Хегэн, несмотря на свое отчаяние, бросил ей благодарный взгляд.

- А я все-таки рискну… - начал Пламенный.

- Подождите, - снова перебила она. - А если вы этого не сделаете, я выйду за вас.

- Давайте выясним это положение. - Пламенный говорил раздражающе медленно и рассудительно. - Так ли я понял: если я буду продолжать игру, вы за меня выйдете? Вы выйдете за меня, если я в такой работе по-прежнему буду расшибать себе голову и пить коктейль?

После каждого вопроса он останавливался, а она утвердительно кивала головой.

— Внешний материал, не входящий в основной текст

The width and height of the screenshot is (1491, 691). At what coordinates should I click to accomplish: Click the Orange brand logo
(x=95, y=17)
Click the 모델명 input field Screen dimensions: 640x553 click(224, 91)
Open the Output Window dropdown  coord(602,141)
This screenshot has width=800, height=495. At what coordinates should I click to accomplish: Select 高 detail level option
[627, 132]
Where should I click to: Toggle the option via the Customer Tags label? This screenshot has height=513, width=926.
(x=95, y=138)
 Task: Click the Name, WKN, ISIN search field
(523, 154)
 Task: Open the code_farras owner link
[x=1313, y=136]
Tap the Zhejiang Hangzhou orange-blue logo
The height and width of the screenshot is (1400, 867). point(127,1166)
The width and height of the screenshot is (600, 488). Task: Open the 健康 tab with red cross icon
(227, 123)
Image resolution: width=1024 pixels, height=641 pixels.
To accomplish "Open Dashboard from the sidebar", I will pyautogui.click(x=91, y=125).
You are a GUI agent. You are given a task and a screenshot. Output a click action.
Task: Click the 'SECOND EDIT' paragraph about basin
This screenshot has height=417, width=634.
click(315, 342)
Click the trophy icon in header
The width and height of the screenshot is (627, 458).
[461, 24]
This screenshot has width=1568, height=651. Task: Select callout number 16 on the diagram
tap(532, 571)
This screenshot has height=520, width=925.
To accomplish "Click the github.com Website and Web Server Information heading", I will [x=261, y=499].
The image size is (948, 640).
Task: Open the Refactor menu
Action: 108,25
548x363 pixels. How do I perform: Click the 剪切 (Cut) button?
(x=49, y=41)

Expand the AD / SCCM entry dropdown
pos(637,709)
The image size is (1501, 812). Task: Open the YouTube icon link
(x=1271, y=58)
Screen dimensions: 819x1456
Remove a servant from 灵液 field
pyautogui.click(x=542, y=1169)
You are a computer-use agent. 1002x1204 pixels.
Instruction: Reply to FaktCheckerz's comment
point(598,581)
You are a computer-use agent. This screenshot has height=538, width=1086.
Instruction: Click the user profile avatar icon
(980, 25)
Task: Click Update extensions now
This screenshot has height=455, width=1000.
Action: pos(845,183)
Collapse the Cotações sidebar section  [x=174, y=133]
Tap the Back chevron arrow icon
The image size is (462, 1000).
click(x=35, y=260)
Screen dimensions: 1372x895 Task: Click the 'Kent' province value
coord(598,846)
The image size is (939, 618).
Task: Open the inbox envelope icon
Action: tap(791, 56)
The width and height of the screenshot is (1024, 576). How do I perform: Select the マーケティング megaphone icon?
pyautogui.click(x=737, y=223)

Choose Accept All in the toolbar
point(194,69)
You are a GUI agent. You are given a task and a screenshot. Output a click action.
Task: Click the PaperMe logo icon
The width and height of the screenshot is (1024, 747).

- И вы за меня выйдете без всяких промедлений?

- Да.

- Сегодня? Сейчас?

- Да.

Он на секунду задумался.

- Нет, малютка, я этого не сделаю. Это дело не пойдет, вы сами знаете. Мне нужны вы - вы вся, а чтобы вас получить, я должен отдать вам всего себя, а от меня чертовски мало останется, если я буду продолжать эту деловую игру. Диди, я уверен в вас и в себе - там, вместе с вами на ранчо. И сейчас я в вас уверен. Вы можете говорить - хочу или не хочу - как вам угодно, но все-таки вы наверняка за меня выйдете. А теперь, Ларри, лучше вы уходите. Я скоро вернусь в отель, а так как ноги моей больше в конторе не будет, то вы принесите мне на квартиру все бумаги для подписи и все остальное. По телефону вы можете обращаться ко мне туда в любое время. Этот крах неизбежен. Поняли? Я вышел из игры.

Он встал, давая понять, что Хегэну пора уходить. Тот был совершенно подавлен. Он тоже поднялся и стоял, беспомощно озираясь вокруг.

- Прямое, явное, абсолютное безумие, - бормотал он.

Пламенный опустил руку на его плечо.

- Встряхнитесь, Ларри. Вы всегда говорите о чудесах человеческой природы, и вот я вам даю новый образчик, а вы не умеете его оценить. Я еще больший мечтатель, чем вы, я мечтаю о том, что наверняка сбудется. Это моя самая чудесная мечта, я гонюсь за ней, чтобы ее поймать.

- Теряя все, что у вас есть, - выпалил Хегэн.

- Верно, - теряя все, что у меня есть и что мне не нужно. Но сто сорок волосяных уздечек я все-таки не отдам. А теперь вы лучше проваливайте к Энвину и Гаррисону и поезжайте в город. Я буду в отеле, и вы можете зайти ко мне в любое время.

Как только Хегэн вышел, Пламенный повернулся к Диди и взял ее за руку.

- А теперь, малютка, вам больше не нужно приходить в контору. Считайте себя уволенной. И не забудьте, я был вашим хозяином, так что вам придется обращаться ко мне за рекомендацией, и если вы не будете паинькой, я вам ее не дам. А теперь вы отдохните и подумайте, какие вещи вы хотите уложить, потому что нам придется меблировать дом вашими вещами - во всяком случае, парадную часть дома.

- Но, Элем, я не хочу, не хочу! Если вы совершите это безумие, я никогда за вас не выйду.

Девушка попыталась отнять свою руку, но он бережно удержал ее в своей.